Texto de lectura:

CUENTO DE TERROR RURAL

“Las primeras cincuenta mascotas de la tierra” está en el libro “Marvin”, de editorial Alfaguara. Es el segundo cuento. Es un cuento de machos. Un carpintero llamado Carlitos me describió parte de los datos de los paperos, de un campo en el que había vivido de niño. Inventé lo demás. Los relatos del carpintero eran muy vívidos; me impactaron profundamente. Varias veces lo había escuchado contar, en los asados de mis obras. Una vez lo grabé, con su consentimiento. Conservo ese caset y –tal vez- su amistad.

El cuento quedó armado cuando logré convertirlo en un relato de fantasmas. Ani Shua y Jorge Accame me lo criticaron por eso. “Todo venía genial hasta que apareció el duende de la papa”. Ahí el relato se infantiliza, según ellos. Siempre me pareció que sin ese detalle fantástico no era un cuento, sino una simple crónica de costumbres. Y ODIO las crónicas de costumbres.

El título también salió de la obra. Durante muchos años tuve un peón, Vicente, que no quería ascender posiciones, ni cobrar más. Sólo ir a los lugares para ayudar un poco, hasta que se cansaba y se iba a dormir o a tomar vino. Un clavo, si no fuera porque, donde íbamos, nos traía suerte. Era como una herradura de siete agujeros. Recuerdo a Vicente como a un tipo feliz, que atraía felicidad y la contagiaba a los demás. Sus hermanos decían que iba de “mascota”. Yo prefería decir que era nuestro talismán. Casi siempre hacía las compras, encendía el fuego, descargaba materiales o barría. Toda vez que él participaba de una obra, las cosas salían sin contratiempos.

Del cuento me gusta la última frase, que devela el secreto del analfabetismo. Esa frase no podría existir sola en un contexto costumbrista de paperos. Sería obvia. Solamente cuando la tuve, tuve el cuento.

Leidis an gentlemans: uno de terror, en Mandarina.

Extractos de datos:
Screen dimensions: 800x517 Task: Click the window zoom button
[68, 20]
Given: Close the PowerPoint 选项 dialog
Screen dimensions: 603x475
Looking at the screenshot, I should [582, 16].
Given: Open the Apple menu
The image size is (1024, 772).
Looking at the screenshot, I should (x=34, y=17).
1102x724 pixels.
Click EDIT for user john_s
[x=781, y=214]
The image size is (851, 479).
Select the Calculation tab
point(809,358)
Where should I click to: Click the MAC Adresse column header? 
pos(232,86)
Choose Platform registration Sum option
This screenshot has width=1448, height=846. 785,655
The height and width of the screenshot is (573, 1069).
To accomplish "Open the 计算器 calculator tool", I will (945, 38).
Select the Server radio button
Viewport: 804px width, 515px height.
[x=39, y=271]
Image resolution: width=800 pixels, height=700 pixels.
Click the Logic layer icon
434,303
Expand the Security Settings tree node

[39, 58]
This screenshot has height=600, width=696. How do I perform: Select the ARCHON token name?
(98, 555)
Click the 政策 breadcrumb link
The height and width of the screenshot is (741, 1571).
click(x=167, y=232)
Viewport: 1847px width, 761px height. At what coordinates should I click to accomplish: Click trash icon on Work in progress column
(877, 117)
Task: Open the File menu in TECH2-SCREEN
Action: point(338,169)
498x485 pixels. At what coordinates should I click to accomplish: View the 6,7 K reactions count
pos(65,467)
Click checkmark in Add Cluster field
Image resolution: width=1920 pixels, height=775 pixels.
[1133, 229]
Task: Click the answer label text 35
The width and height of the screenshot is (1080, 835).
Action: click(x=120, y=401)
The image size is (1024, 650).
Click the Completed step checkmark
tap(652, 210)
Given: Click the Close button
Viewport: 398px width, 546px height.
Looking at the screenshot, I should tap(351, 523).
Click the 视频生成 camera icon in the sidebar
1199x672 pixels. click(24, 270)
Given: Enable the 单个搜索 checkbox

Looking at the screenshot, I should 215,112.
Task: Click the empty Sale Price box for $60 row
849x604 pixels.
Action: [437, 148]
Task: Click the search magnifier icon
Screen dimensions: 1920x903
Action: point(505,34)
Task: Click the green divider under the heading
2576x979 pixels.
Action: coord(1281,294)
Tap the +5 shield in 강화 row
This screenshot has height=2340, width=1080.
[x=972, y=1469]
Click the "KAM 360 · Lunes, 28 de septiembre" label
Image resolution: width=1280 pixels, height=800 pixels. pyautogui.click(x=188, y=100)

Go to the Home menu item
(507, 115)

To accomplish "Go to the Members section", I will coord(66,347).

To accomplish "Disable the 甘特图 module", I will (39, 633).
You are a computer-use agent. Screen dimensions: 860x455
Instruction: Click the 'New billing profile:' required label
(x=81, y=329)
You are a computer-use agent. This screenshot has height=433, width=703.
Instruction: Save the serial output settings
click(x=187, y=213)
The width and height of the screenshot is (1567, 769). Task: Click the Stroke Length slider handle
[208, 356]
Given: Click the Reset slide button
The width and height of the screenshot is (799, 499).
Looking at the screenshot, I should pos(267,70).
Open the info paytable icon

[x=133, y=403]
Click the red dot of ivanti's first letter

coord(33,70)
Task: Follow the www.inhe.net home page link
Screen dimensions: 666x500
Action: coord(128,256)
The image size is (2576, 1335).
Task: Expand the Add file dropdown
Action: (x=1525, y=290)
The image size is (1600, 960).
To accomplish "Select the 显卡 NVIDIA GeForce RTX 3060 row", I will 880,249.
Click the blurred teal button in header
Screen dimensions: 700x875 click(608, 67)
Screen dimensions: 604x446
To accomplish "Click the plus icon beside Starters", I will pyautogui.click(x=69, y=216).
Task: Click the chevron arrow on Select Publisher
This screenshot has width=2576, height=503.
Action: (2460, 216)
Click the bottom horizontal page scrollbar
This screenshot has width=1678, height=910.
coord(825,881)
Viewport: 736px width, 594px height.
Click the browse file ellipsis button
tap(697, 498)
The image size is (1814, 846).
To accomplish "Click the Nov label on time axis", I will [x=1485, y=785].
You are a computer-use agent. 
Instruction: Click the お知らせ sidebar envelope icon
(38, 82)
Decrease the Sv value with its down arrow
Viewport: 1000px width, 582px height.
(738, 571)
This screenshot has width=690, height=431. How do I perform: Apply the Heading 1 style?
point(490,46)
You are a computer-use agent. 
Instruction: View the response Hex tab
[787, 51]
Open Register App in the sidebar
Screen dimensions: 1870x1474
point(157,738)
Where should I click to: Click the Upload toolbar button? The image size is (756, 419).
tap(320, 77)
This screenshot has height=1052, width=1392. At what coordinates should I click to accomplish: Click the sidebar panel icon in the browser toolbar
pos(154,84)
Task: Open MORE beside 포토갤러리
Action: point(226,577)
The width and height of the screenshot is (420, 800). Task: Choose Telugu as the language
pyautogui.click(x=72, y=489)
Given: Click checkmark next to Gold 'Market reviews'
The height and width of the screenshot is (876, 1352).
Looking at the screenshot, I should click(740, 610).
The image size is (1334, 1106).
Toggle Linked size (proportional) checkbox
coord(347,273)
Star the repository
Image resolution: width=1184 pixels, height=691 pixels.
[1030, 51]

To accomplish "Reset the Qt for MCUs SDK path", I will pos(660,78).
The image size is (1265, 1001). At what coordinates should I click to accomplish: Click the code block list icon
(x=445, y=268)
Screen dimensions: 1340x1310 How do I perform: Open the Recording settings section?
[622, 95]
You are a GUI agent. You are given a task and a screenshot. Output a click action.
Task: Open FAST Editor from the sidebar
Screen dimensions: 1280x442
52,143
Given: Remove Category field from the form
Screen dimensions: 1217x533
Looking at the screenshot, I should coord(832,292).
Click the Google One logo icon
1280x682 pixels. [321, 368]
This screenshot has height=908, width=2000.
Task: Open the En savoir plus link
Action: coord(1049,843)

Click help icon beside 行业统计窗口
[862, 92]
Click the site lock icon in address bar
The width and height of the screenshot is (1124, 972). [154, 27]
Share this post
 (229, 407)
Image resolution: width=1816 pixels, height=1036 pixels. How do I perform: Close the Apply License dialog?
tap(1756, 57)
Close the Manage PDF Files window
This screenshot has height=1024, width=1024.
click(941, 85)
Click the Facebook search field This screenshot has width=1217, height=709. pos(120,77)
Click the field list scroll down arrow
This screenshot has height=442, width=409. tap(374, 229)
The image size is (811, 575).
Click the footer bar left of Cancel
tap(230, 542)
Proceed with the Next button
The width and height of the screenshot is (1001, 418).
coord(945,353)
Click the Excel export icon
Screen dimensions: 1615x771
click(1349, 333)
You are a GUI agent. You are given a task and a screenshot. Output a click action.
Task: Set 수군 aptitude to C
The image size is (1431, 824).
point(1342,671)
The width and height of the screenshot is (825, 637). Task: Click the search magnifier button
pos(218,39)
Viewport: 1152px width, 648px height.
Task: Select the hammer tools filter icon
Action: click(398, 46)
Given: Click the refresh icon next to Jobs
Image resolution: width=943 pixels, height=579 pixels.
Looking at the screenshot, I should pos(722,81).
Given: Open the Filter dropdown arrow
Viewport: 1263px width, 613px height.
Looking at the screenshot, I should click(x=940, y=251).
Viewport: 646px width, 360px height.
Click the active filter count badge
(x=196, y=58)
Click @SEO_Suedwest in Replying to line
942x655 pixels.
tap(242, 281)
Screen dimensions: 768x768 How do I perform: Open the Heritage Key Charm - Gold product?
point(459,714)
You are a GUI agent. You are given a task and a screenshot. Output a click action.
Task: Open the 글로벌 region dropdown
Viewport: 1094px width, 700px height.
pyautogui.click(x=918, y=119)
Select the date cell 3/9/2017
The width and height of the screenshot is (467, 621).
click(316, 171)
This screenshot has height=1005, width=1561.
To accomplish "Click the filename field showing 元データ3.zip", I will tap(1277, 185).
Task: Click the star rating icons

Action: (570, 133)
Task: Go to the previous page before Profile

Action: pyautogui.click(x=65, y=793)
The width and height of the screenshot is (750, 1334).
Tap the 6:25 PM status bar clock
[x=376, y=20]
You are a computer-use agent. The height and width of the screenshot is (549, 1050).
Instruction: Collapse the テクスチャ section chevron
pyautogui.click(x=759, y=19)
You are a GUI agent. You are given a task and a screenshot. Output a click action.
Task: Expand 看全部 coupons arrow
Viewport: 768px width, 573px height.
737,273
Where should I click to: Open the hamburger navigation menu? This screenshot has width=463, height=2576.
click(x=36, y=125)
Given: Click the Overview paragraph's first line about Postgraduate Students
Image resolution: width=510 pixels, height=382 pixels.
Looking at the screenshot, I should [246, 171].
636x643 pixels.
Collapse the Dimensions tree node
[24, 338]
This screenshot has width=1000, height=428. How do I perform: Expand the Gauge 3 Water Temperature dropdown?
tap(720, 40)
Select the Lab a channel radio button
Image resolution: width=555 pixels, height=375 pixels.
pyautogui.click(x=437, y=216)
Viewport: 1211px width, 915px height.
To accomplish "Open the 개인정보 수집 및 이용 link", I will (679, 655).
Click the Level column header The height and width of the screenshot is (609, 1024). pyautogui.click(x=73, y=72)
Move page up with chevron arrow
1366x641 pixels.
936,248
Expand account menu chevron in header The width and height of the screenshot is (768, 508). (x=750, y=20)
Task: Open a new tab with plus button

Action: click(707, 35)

Tareas requeridas:
(A) Indica si cada afirmación coincide con el texto sobre el cuento: (i) el cuento figura en el libro "Marvin", de editorial Alfaguara; (ii) el carpintero fue grabado sin su consentimiento; (iii) Ani Shua y Jorge Accame elogiaron la aparición del elemento fantástico. Responde sí o no y cita las palabras exactas del texto que lo deciden.
(B) ¿Cómo se llamaba el peón que aparece en el texto sobre el cuento?
(C) Devuelve sin cambios el fragmento del texto sobre el cuento que comienza con «El título también» y llega hasta «salían sin contratiempos.».
Las líneas no hacen falta para resolver nada.

Lista de respuestas:
(A)
(i) Sí: «está en el libro “Marvin”, de editorial Alfaguara».
(ii) No: «Una vez lo grabé, con su consentimiento».
(iii) No: «Ani Shua y Jorge Accame me lo criticaron por eso».

(B) Vicente.

(C)
El título también salió de la obra. Durante muchos años tuve un peón, Vicente, que no quería ascender posiciones, ni cobrar más. Sólo ir a los lugares para ayudar un poco, hasta que se cansaba y se iba a dormir o a tomar vino. Un clavo, si no fuera porque, donde íbamos, nos traía suerte. Era como una herradura de siete agujeros. Recuerdo a Vicente como a un tipo feliz, que atraía felicidad y la contagiaba a los demás. Sus hermanos decían que iba de “mascota”. Yo prefería decir que era nuestro talismán. Casi siempre hacía las compras, encendía el fuego, descargaba materiales o barría. Toda vez que él participaba de una obra, las cosas salían sin contratiempos.